The great Bette Midler summed up the public mood in the UK on Twitter: “Trump said he was greeted by thousands in the UK, but they were actually thousands of protesters. How does he always hear the opposite of the truth? Donald, if you’re reading this you SHOULD NOT slam your **** in a door!” Midler had tangled with Trump online after he had attacked London mayor Sadiq Khan, for the crime of repeatedly making liberal and inclusive gestures.

Speaking of repeat offences, try this reaction for size: “You have a terrible habit of alliteration and repetition when you continue to repeat and labour on the same point multiple times with some kind of a glorious insecurity that when the point is made the first time it will be seen to be so facetious that I will not be able to comprehend its logic but unlike you I’m smart enough to understand something when it is said for the first time so will you please sir not consider this to be a kindergarten class where you have to repeat the point 10 times over thank you unless you want to be my onion for the evening and let me tell you that it will not be a very pleasurable experience because I will grill you peel you fry you sauté you and then serve you to yourself and by the way the technology… you know your image froze for a while you know why because your logic also froze and secondly your silly and childish attempt to create internal trouble within the government is really foolish because both Rajnath and Nitin Gadkari and Amit Shah have been happily sworn in while your supreme leader came in unshaven looking extremely unhappy was flopping around and then went back understanding that he’s an embarrassment to himself. Thank you, at least I don’t repeat myself, and sorry for that long sentence.”

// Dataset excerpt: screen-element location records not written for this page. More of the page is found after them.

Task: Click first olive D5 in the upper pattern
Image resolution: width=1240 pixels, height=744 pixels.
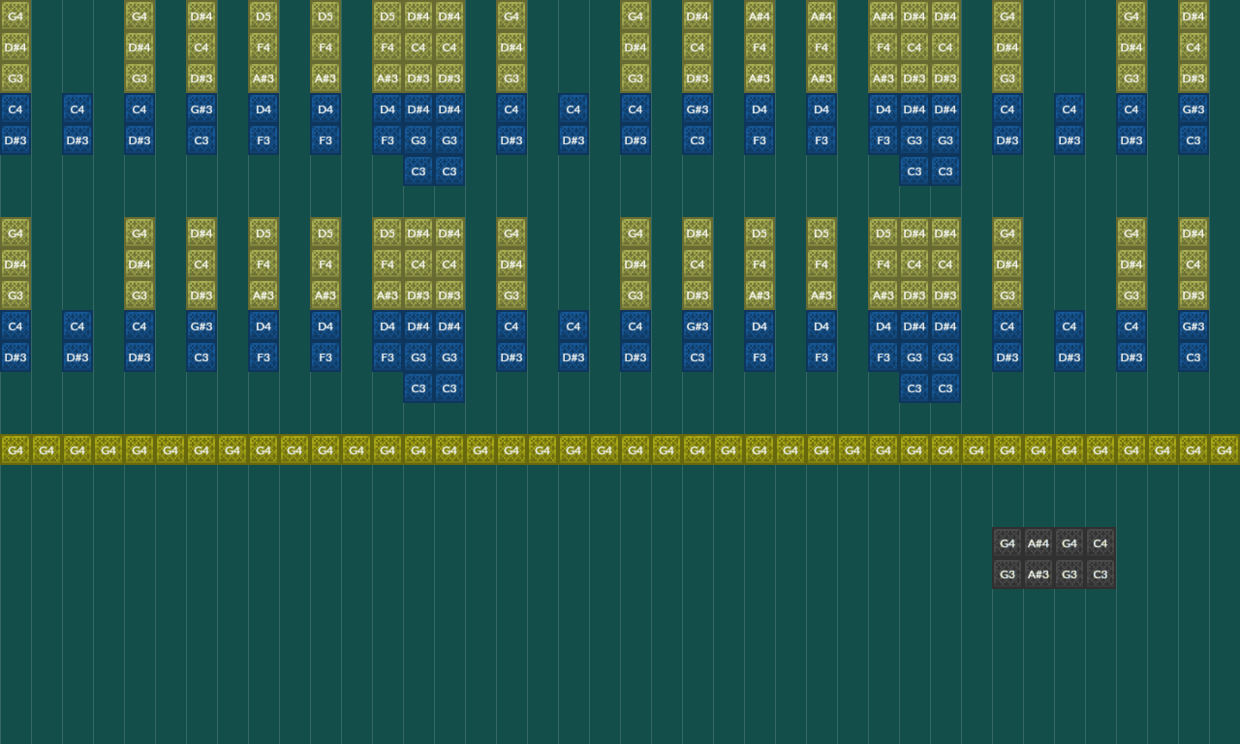Action: pos(264,16)

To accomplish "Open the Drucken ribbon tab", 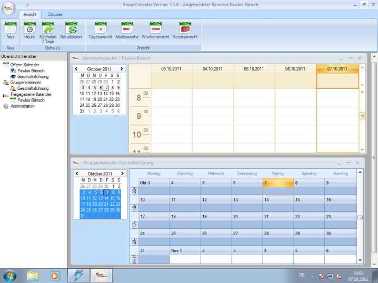I will click(x=56, y=14).
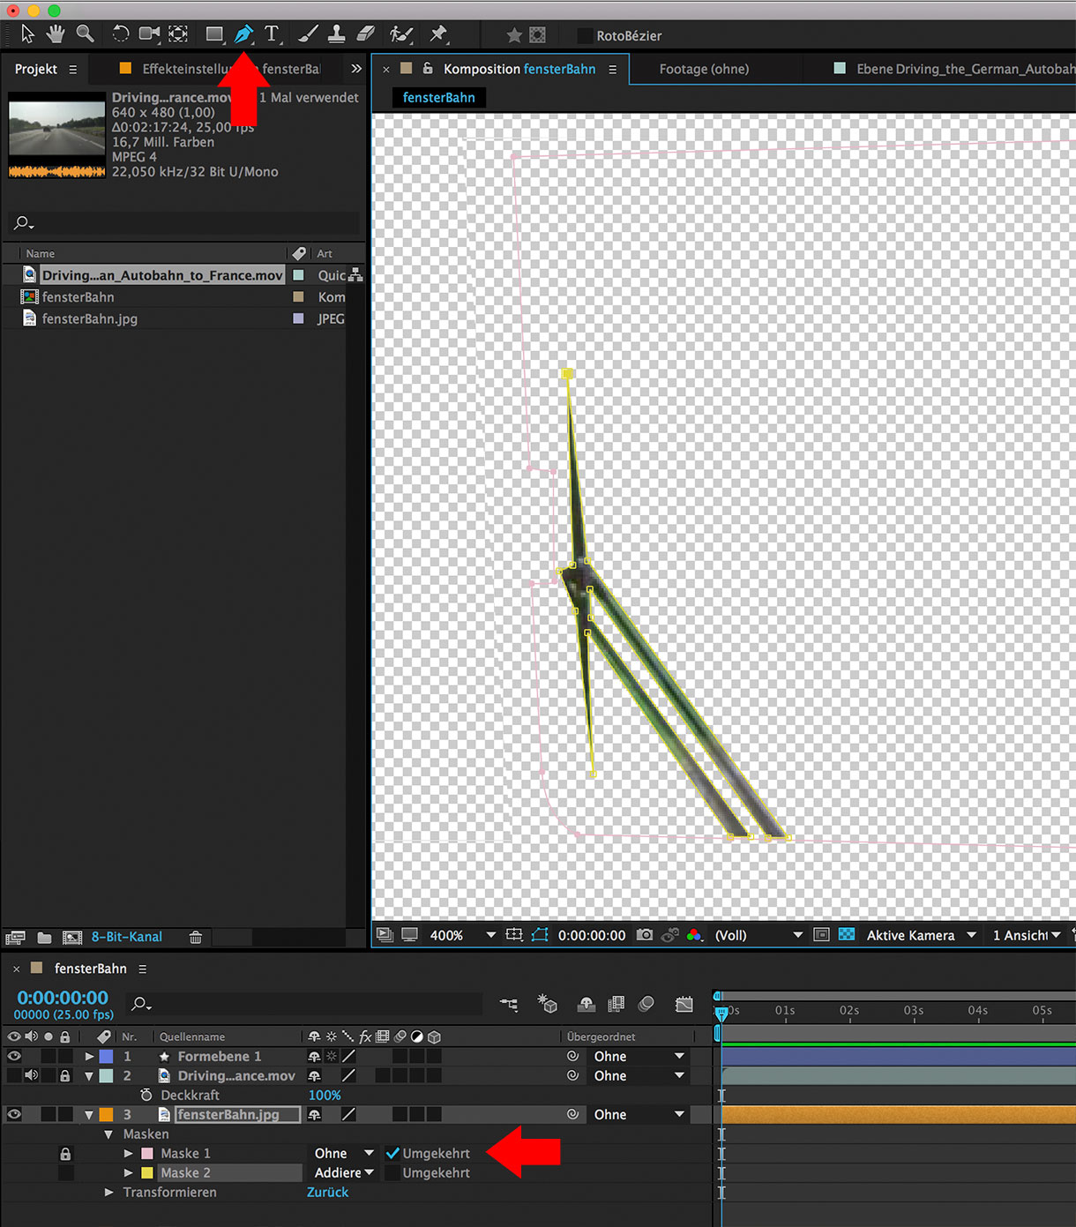Open the Projekt panel tab
The width and height of the screenshot is (1076, 1227).
pos(36,69)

This is a real sentence, really spoken at length on television by Arnab Goswami, and while it lacks the literary merit of masters of the form like James Joyce and William Faulkner (who once held a Guinness Book record for a sentence 1,288 words long in Absalom! Absalom!), it is nevertheless a landmark in television history. Even the most garrulous cricket commentator, who reports rapidly unfolding events, could not possibly match this sentence, focused on just one allegation – that of repetition. It is such a tremendous feat that Republic has put the clip titled ‘Arnab goes non-stop’ of one minute and 44.52 seconds on YouTube for keeps. Is that just celebrating a long
performance, or is the channel trolling its own anchor?

Meanwhile, Goswami’s former colleagues at Times Now are doggedly stalking stand-up comic Hasan Minhaj in the hope of having him on a programme with Navika Kumar. He had done two episodes of his Netflix show Patriot Act with Hasan Minhaj, during the run-up to the Indian general elections, and after the results, well-researched drollery was met with machine-gun bursts of Indian trollery. But what caught Times Now’s attention was a section about cable news anchors, where Navika Kumar found mention. And so they sent him an invitation, which Minhaj rejected as a ‘trap’, an ambush that he refused because the show was too “intense”. Which is a polite way of saying that he has no interest in blood sports.

But Times Now is as insistent as a roadside Romeo in the movies, and sent him an invitation to an allegedly less intense show by Navika Kumar, Frankly Speaking. In evidence of lower intensity, they sent him a clip of Kumar’s show with Jaggi Vasudev, which is a bit like trying to seduce a hilsa fan with a turnip salad. They just can’t understand that Minhaj is a comic, and that his allusion to Kumar, which had set the ball rolling, should not be regarded as fan mail. No sense of humour on the airwaves, these days.